Hallo Calliope, der führende Wissenschaftler für die physiologischen und psychologischen Sachverhalte beim Musizieren, Prof. E. Altenmüller, unterscheidet in 2 verschiedene Gedächtnisbereiche, denen unterschiedliche Hirnregionen, bzw. Gedächtnisbereiche zugrunde liegen: a) das deklaratorische und b) das prozedurale Gedächtnis: klingt schlimmer, als es ist..;-) Zu a) das deklaratorische Gedächtnis ist langsam, liest sehr bewusst und analytisch den Notentext, b) das prozedurale automatisiert, fasst zusammen, ist unterbewußt und schnell und sehr schnell. Was ist daran wichtig? Antwort: wer nur aus dem Deklarativen spielt, bleibt im Übetempo, wer nur ( wie dein nur auswendig spielender Sohn) das Prozedurale einsetzt, ist zu unsicher, weil in dem Moment, wo er in die Noten schaut, oder verunsichert ist (Vorspielsituation) der Notentext fremd erscheint, und der deklaratorische Teil des Gedächtnisses keine "Amtshilfe" leisten kann.

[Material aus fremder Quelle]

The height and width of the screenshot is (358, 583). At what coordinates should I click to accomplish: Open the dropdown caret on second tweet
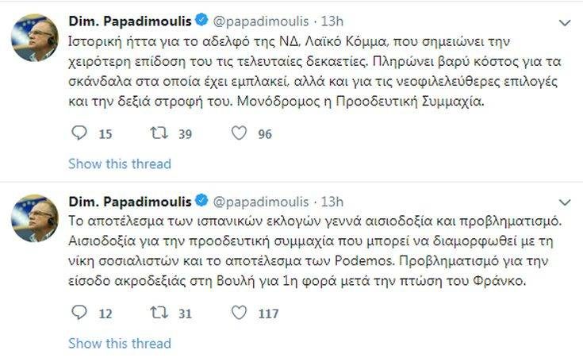point(566,201)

Fazit: es müssen beide Gedächtnisformen gleichermaßen trainiert werden, müssen sich gegenseitig ergänzen. Wie soll das gehen? Antwort: indem man den Sohn anhält es immer wieder auch sehr langsam zu spielen, und mit Blick in die Noten sehr bewusst erkennt, was er gerade unter den Fingern hat, und was als Nächstes drankommt. Danach können die schnellen Passagen, das flüssige oder auch virtuose Spiel dazugenommen werden. Wie prüft man das? Indem man ein flott laufendes Stück den Schüler einmal ganz langsam mit Notenblickkontakt spielen lässt. Kann er es dann langsam und bewußt nicht, ist der "deklarative" Anteil mangelhaft ausgeprägt und sollte nachgearbeitet werden.